= Kenny Baysmore =

American boxer

Kenny Baysmore (born June 1, 1961 in Washington, D.C.), nicknamed The Technician, is an American former professional boxer.

Baysmore won the 1979 National Golden Gloves bantamweight title. He turned professional in 1981, and after a successful career start he was named The Ring Prospect of the Year in 1983. This award existed between 1983 and 1988, and among others it was issued to future world champions Mark Breland, Mike Tyson and Michael Moorer.

Baysmore won the USBA super featherweight title in 1984 TKOing Freddy Chumpitaz in the sixth round.

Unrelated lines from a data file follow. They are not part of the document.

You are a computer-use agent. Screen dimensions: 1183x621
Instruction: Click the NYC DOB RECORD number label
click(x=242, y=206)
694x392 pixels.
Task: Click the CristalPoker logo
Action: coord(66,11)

After defending the title once he lost it to Roger Mayweather next year via a third round KO, losing his first fight after 20 victories. Mayweather went on to become a two-division world boxing champion and to fight Julio César Chávez twice, once for the WBC super featherweight title and once defending his WBC Super-Lightweight one, while Baysmore regained the vacated USBA title against Anthony English in 1986. He defended the title twice more, before losing it to Harold Knight in 1987.

Baysmore never fought for a major title again, his closest call being in 1994 when he lost to then reigning WBC lightweight world champion Miguel Ángel González in a non-title fight. He effectively finished his career in 1996, with one more fight in 2001. His professional record concluded 28-13-2, losing his last eight fights.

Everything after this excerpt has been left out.